• The tasks:
A) In the tealight thread, what mesh filter does berkshire bee pass melted wax through?
B) In the tealight thread, restate the paragraph beginning "I think I solved the issue" as a short list of steps.

• Passage:

— begin —

# Big Problems with my Tealights.... I NEED HELP!



## honeyshack (Jan 6, 2008)

my first guess is the wrong wick, second guess, honey or pollen still in the wax

I will go to the BB web site and look at the wick for tealights

Did you render your own wax?


----------



## David0504 (Jan 18, 2009)

I have the same problem with my votives. I have tried different wicks as well and nothing seems to work. It is very frustrating to talk to other beekeepers who make candles and they say, "My votives / tealights burn fine."
David


----------



## honeyshack (Jan 6, 2008)

if you had to guage the size of your wick what would it be? You might need to compare it to some of your wicking on hand. Not just visual but also tactile. By placing both wicks between the finger and thumb, like checking of two nails are the same thickness


----------



## berkshire bee (Jan 28, 2007)

do you filter your wax after melting? My wax always gets filtered coming out of the melting pot and into the pouring pot through 100 mesh filter. What's left goes back into the melting pot and filtered again when it comes out. You'd be suprised at how "dirty" clean wax is.


----------



## Chef Isaac (Jul 26, 2004)

I think I solved the issue. I went to the honey house today after work and grabbed some of the #2 squire braided wick and dipped it into the beeswax and then let it cool and put a base on it and pour three tealights. Now I am burning them and so far so good.


----------

— end —

• Collected data:
— begin —

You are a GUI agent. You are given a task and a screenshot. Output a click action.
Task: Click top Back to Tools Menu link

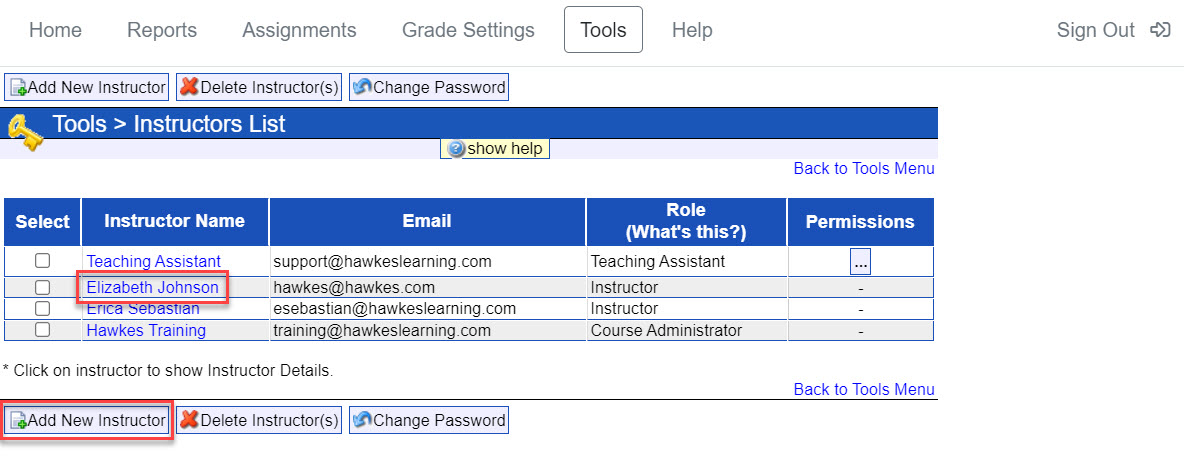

— end —

• Answer set:
A) A 100 mesh filter.

B)
- Got #2 braided wick from the honey house after work
- Dipped the wick in beeswax and let it cool
- Put a base on it
- Poured three tealights
- Burning them now, with good results so far